Ten Minute TensorFlow Speech Recognition

March 24, 2017

Like a lot of people, we’ve been pretty interested in TensorFlow, the Google neural network software. If you want to experiment with using it for speech recognition, you’ll want to check out [Silicon Valley Data Science’s] GitHub repository which promises you a fast setup for a speech recognition demo. It even covers which items you need to install if you are using a CUDA GPU to accelerate processing or if you aren’t.

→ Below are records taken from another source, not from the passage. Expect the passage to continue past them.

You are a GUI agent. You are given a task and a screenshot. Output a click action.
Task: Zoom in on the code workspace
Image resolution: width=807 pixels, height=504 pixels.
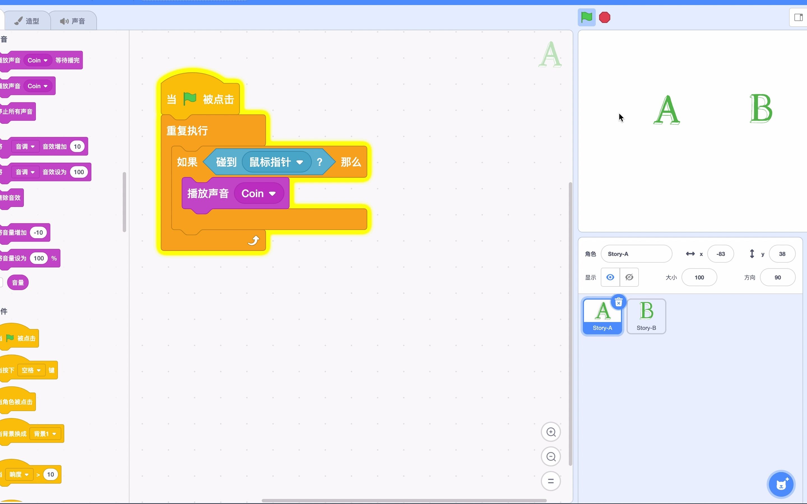pos(551,432)
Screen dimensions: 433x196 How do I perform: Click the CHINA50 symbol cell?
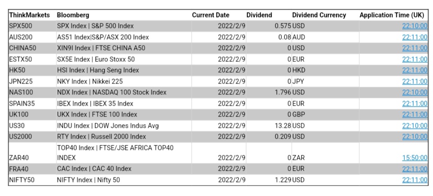22,48
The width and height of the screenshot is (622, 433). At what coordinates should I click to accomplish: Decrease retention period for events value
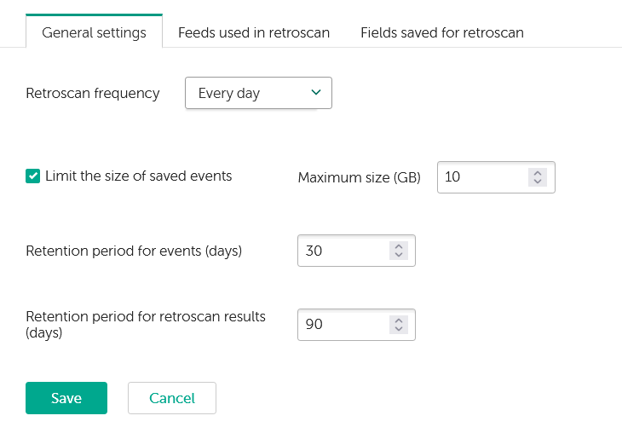[397, 255]
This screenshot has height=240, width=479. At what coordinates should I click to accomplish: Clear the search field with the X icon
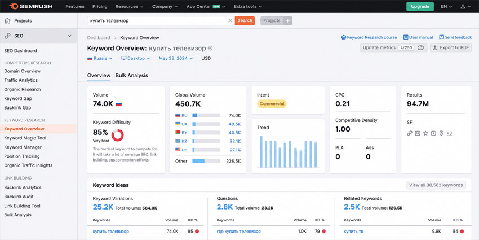point(230,21)
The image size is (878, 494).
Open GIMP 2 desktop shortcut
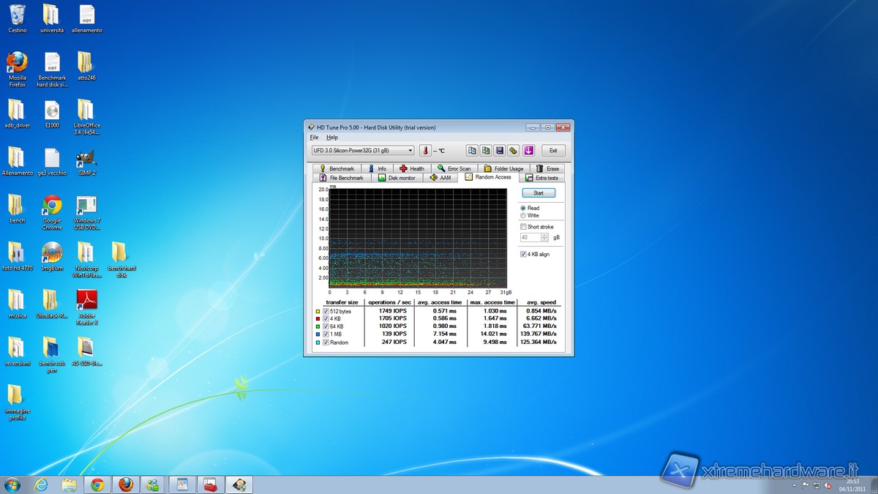coord(87,161)

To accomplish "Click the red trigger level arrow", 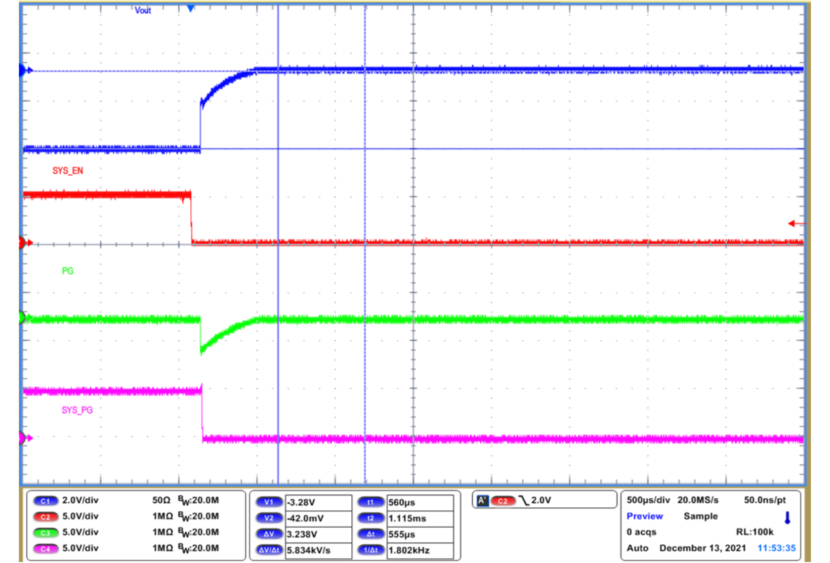I will [796, 223].
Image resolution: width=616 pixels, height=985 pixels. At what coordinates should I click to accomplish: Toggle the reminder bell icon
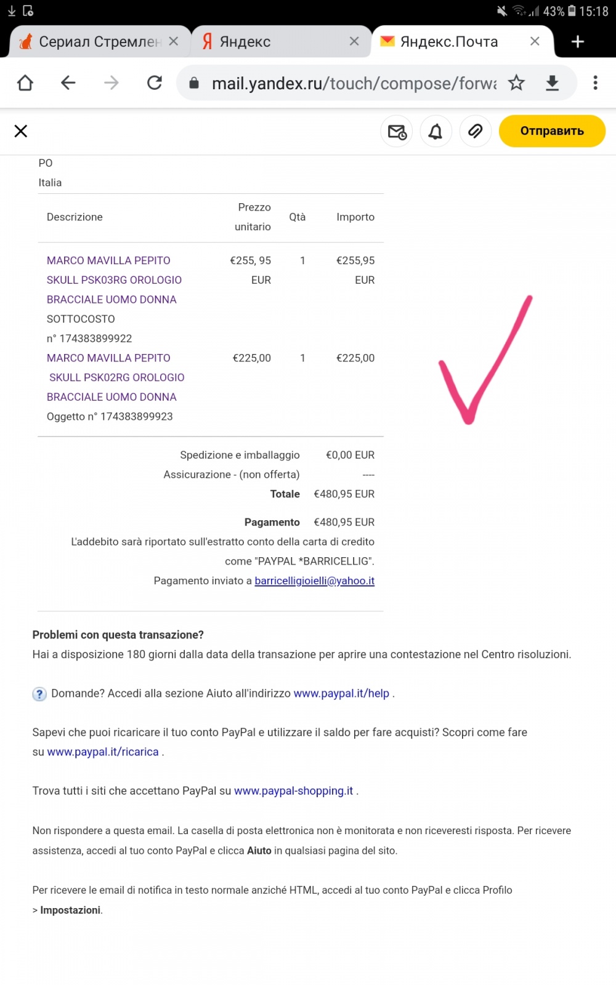(x=436, y=131)
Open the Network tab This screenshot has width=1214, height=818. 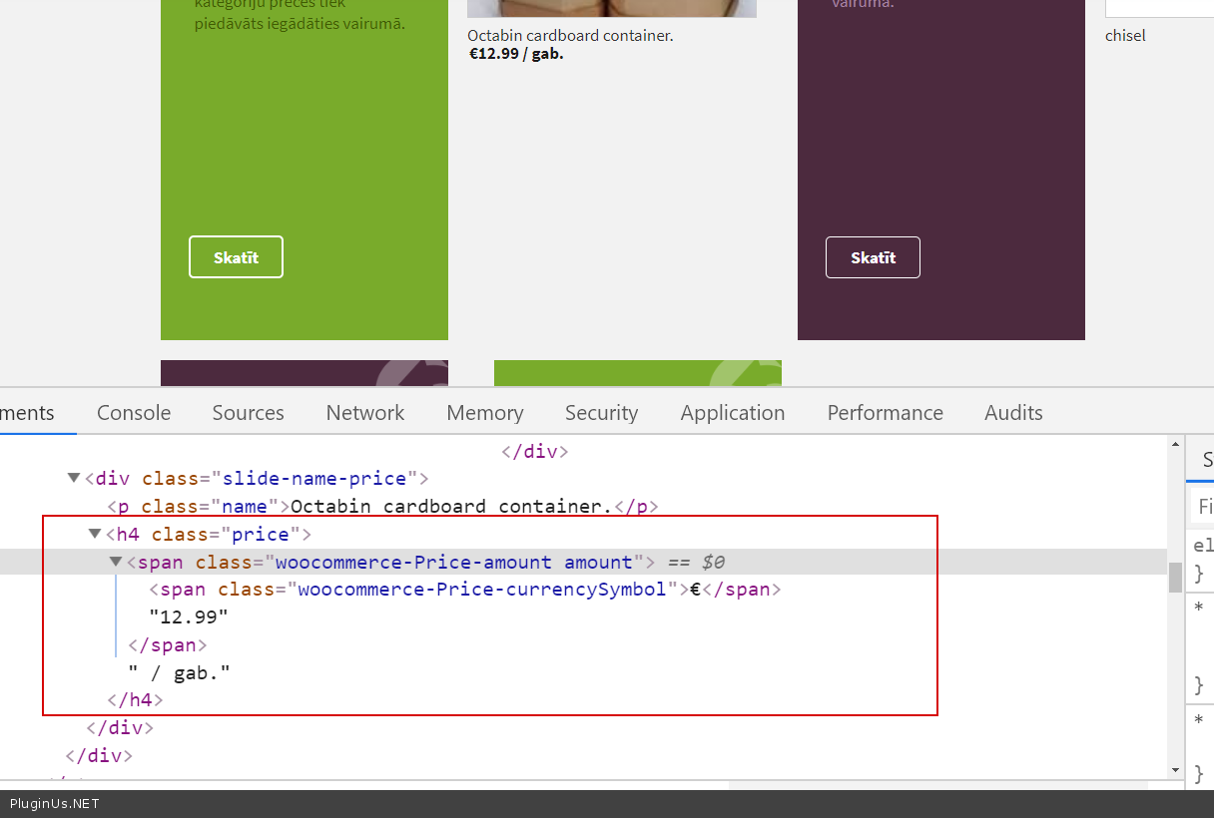tap(365, 413)
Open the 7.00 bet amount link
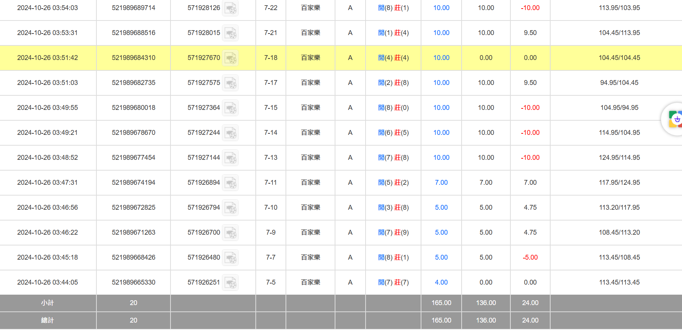 (x=441, y=183)
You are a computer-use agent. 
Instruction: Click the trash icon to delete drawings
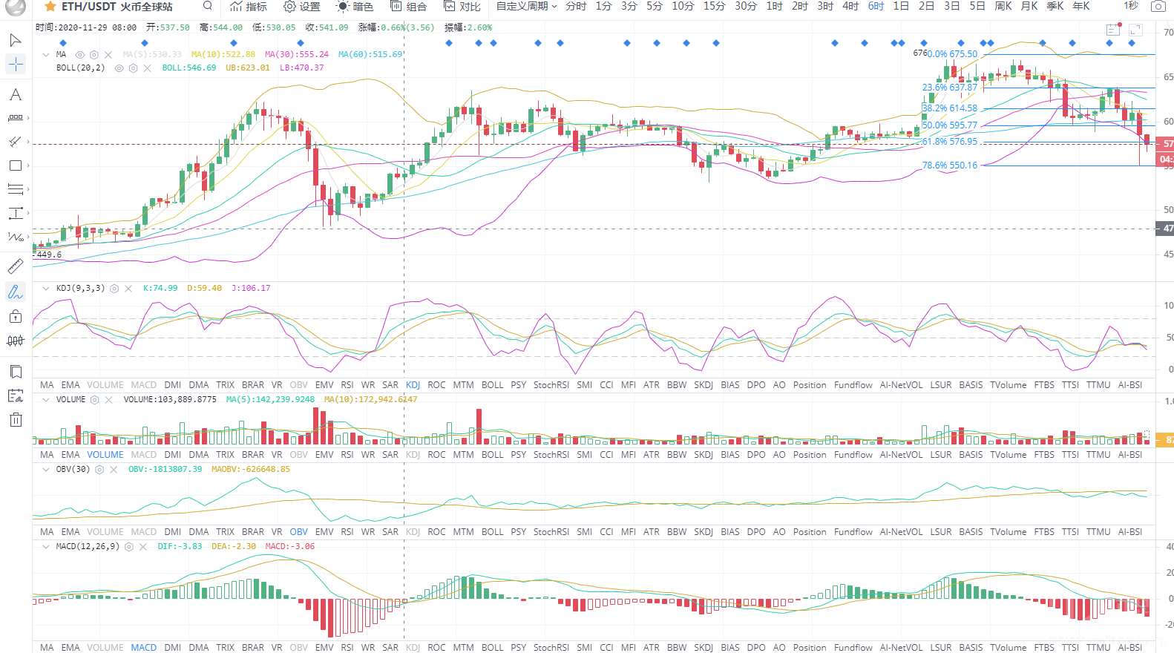click(x=16, y=420)
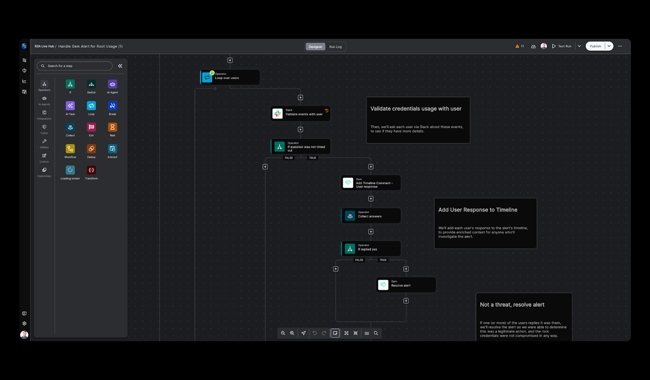Zoom out the canvas with minus magnifier
The height and width of the screenshot is (380, 650).
[x=283, y=333]
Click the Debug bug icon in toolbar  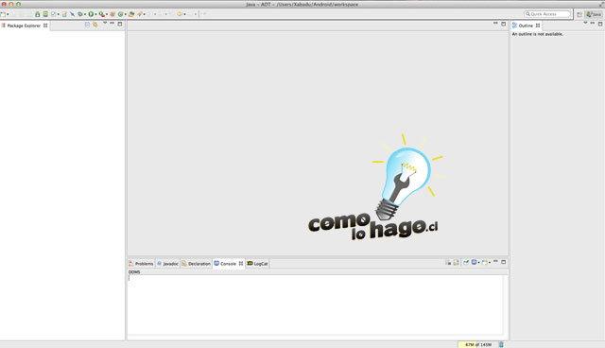80,14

Another interesting thing is the use of TensorBoard to visualize the resulting neural network. This tool offers up a page in your browser that lets you visualize what’s really going on inside the neural network. There’s also speech data in the repository, so it is practically a one-stop shop for getting started. If you haven’t seen TensorBoard in action, you might enjoy the video from Google, below.

This demo might be a good second step after you complete the very simple tutorial we covered earlier. This isn’t the first time we’ve looked at neural nets and speech, but it may be the simplest one we’ve seen.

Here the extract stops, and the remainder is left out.